Conflict of interest statement

The authors have declared that no competing interests exist.


Figure 1
Figure 1. Effect of serotype on resistance to non-opsonic killing by neutrophils.
A) Capsule increases resistance of pneumococcus type 6B to non-opsonic surface killing compared to an unencapsulated derivative. Mean+/−SEM from a representative experiment. p<0.001 B) Capsule prevents association of pneumococcus type 6B with human PMNs. Mean+/−range from two independent experiments. MFI: Mean fluorescence intensity of neutrophils. C) Avoidance of neutrophil-mediated killing by the TIGR4 capsule variants is directly correlated with the frequency of each serotype among carriage isolates. Mean survival relative to serotype 9N is shown. ρ = 0.78, p<0.01. D) Susceptibility to neutrophil-mediated killing is a property of capsular type across diverse genetic backgrounds. Linear regression is shown comparing survival from neutrophil-mediated killing between isogenic TIGR4 capsule variants and diverse clinical isolates. Mean+/−range., ρ = 0.49, p<0.05.
Figure 2
Figure 2. Relationship between degree of encapsulation, resistance to neutrophil-mediated killing, and carriage prevalence.

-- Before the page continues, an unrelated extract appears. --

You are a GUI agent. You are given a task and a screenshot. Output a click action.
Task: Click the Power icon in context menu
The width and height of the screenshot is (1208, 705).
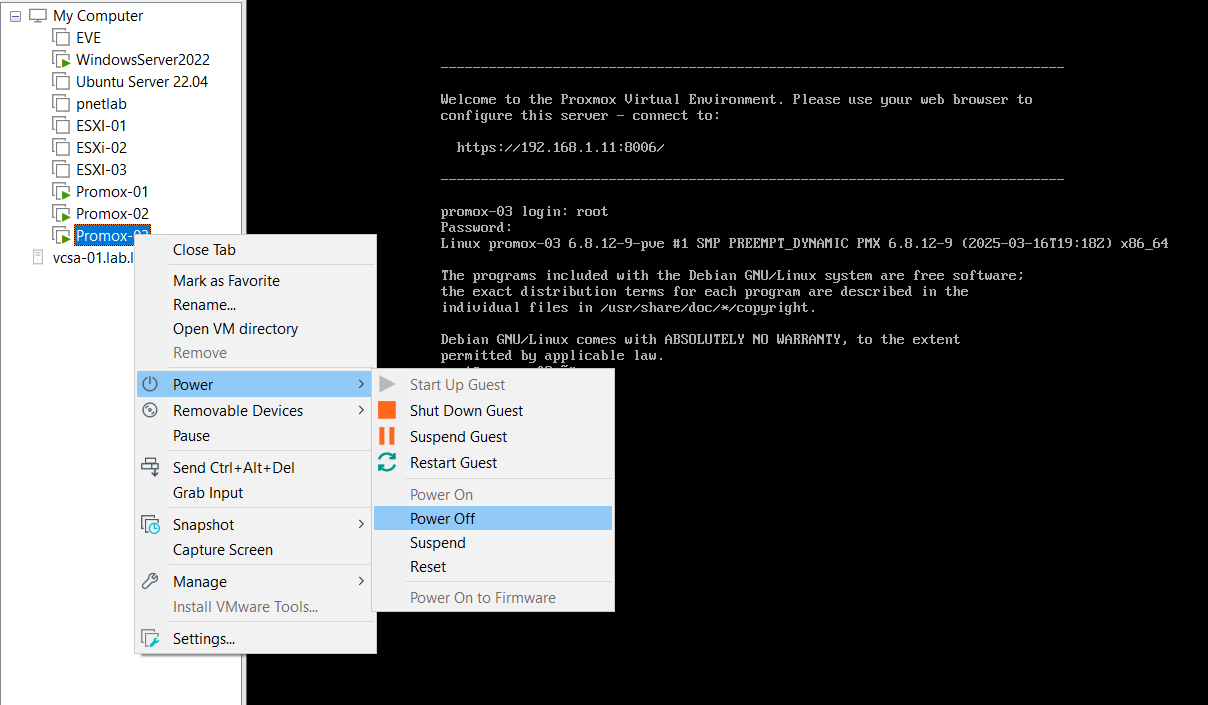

Capsule size, as evaluated by FITC-Dextran exclusion, is related to A) avoidance of neutrophil-mediated killing (ρ = 0.58, p<0.05) and B) carriage prevalence (ρ = 0.68, p<0.01). The mean area of the zone of FITC-dextran exclusion, including the bacterial body and capsule, is shown. 100–250 cells per serotype were measured, and the zone of exclusion for unencapsulated TIGR4 was 286 pixels.
Figure 3
Figure 3. Effect of degree of encapsulation on susceptibility to neutrophil-mediated killing of type 19F.
Growth in fructose leads to A) a decrease in cell-associated type 19F polysaccharide as evaluated by inhibition ELISA and B) decreased resistance to neutrophil-mediated killing. Mean+/−SEM, p<0.001. The capsules of bacteria grown in C) glucose or D) fructose were visualized in India ink.
Figure 4
Figure 4. Relationship between capsule structure (carbon/repeat unit) and carriage prevalence .
Capsule structure is associated with prevalence both A) before introduction of conjugate vaccine (ρ = −0.80, p<0.001, excluding type 3) and B) after introduction of vaccine (2004) among children in Massachusetts (ρ = −0.90, p<0.05, excluding type 3). Vaccine types are denoted by an open circle.